Without trying to build a connection, the buyer may feel like they are only a bunch of dollar signs to you.
While you make get some sales that way, there’s not much trust or confidence built that way. People coming to you who are brand new don’t know you well and will generally start formulating an opinion of you right away.
Even if you have the best product or pricing, you can still cause a sale to not close because of your own selfish interests or lack of interest in their challenges.
Relationship Selling Techniques
Because the tactic of relationship selling has been around for quite awhile, there are plenty of techniques out there.
However, with the shift of technology, platforms, and industries, some of those techniques may not necessarily be useful.
Yet, there are many that still matter and new relationship selling techniques have also developed in the last few years. Let’s explore some of the ones all salespeople should be practicing for success.
Become an active listener
It’s easy for sales to ramble on because of excitement about the product and being focused on closing the deal.
But in order to find success and connect with a customer or buyer, you need to speak less and actually engage more in listening.
Prospects and customers will like you more, but it will help you understand what their needs are and their challenges. Thus, helping you tailor your pitch and solutions to them effectively.
Relate on a personal level
For relationship selling to work, you need to connect with prospects and clients on a personal level, essentially building a friendship.
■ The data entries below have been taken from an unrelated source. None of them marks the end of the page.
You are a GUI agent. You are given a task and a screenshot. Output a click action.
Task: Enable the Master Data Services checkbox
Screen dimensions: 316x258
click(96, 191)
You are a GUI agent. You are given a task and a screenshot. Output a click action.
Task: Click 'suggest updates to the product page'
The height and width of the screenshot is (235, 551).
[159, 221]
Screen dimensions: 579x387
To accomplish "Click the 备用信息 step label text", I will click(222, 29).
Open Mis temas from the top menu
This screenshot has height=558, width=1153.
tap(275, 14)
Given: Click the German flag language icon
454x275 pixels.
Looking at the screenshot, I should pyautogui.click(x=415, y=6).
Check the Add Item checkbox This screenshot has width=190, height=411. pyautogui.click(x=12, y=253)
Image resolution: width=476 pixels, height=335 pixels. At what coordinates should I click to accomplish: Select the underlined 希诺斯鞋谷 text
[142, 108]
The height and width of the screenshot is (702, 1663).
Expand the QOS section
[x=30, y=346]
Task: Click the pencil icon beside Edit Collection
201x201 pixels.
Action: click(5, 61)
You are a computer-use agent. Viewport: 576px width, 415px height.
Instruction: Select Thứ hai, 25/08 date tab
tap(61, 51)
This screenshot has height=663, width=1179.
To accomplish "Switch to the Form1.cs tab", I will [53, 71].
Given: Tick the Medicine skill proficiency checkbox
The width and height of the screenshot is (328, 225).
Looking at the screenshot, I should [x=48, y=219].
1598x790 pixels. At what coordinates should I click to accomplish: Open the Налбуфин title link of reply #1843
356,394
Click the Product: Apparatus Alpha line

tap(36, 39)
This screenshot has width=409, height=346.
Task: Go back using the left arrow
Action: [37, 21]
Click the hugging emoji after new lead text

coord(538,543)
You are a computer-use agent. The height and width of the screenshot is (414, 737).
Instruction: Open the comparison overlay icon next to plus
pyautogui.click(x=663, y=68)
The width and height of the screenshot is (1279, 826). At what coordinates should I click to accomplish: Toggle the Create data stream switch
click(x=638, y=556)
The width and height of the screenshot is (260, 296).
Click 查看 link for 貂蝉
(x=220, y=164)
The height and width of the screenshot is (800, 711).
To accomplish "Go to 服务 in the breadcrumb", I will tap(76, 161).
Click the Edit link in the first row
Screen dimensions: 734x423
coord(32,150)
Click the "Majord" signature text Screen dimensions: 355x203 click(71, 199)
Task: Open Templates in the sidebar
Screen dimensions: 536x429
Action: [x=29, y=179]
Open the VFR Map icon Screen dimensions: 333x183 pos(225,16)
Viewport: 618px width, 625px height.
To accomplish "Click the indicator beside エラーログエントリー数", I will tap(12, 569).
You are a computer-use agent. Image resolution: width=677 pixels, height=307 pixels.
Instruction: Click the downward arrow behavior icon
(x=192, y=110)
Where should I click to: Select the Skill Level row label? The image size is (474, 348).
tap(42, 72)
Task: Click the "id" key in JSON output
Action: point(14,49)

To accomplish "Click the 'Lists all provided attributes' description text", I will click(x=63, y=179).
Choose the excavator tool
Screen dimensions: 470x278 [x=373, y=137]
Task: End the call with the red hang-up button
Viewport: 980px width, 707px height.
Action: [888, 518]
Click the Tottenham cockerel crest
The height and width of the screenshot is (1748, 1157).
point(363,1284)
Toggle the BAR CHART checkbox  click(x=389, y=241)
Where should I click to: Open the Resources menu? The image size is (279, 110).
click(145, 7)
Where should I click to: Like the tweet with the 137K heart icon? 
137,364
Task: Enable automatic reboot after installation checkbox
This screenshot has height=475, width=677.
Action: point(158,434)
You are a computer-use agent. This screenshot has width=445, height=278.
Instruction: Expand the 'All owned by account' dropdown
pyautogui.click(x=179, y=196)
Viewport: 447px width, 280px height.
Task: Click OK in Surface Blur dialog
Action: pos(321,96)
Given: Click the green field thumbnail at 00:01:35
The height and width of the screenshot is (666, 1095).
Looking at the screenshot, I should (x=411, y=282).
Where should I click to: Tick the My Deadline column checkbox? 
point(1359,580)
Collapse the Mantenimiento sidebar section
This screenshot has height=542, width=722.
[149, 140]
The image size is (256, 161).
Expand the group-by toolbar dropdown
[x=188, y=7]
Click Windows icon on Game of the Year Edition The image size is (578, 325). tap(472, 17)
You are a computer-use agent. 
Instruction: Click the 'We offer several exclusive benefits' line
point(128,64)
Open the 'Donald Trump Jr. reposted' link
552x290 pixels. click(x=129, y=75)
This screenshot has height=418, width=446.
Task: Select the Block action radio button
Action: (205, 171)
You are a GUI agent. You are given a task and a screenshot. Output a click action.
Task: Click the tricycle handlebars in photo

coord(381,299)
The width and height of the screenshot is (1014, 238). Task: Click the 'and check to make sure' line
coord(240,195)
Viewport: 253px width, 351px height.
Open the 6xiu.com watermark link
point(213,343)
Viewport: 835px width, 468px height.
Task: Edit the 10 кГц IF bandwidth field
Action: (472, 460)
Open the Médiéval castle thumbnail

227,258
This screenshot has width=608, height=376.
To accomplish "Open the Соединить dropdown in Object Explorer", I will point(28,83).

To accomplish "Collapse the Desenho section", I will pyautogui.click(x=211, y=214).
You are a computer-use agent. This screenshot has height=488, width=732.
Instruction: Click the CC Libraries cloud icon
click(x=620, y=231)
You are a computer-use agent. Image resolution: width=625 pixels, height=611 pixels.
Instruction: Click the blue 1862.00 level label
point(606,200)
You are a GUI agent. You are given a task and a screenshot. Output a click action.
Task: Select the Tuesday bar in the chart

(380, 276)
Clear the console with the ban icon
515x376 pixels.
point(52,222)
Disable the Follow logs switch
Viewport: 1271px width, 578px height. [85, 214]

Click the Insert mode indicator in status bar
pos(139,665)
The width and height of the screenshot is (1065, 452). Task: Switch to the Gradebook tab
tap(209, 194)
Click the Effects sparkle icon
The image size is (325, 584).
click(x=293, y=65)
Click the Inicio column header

This doesn’t mean small talk, because that is all-too-common and doesn’t add value to the conversation.
Instead, learn about their outside interests, see what they are posting about on social media as talking points, follow their company news, etc. Start finding unique ways to spark a conversation where you both have common interests or can relate in some way. This helps build your profile as not just another salesperson, but an actual human being who has something interesting to say.
Keep your word and be honest to build trust
The second you break a promise, do not deliver something you said you would, or follow-up when you said, you are damaging your trust and reputation. Of course, things come up and life happens, but stick to any commitments or dates as best you can.
Building a positive working relationship with someone takes trust and you being reliable. If you are missing deadlines and not delivering what was promised, you can easily lose a sale or find your working relationship going nowhere.
Same goes with honesty. Salespeople sometimes unfairly are portrayed in a negative light, so some prospects will already tread lightly.
However, if you can be honest from the start about everything from pricing, solution fit, no hidden contract surprises, etc. your relationship will be off to a better start. Even if your product or services is not a good fit, say that and refer your competitors. You might lose that particular sale, but they’ll appreciate the honesty and may refer others to your product or services.
Don’t fake it until you make it – be real
I’m sure you’ve heard the saying before, “Fake it ‘till you make it,” but with sales, this is not the approach you want to take.
Your prospects and customers can tell when you’re are faking it for the sake of a sale, which is never good for a working relationship.
Being genuine is key technique and being a real person will go a long way in your relationship selling and connect with your prospects and customers. Plus, if you love the product or services and company you work for, being genuine should come naturally without a need to “pretend.”
As a salesperson, you won’t have all the answers and may make mistakes, but if you are being yourself an act like a normal human being you’ll be treated with more respect.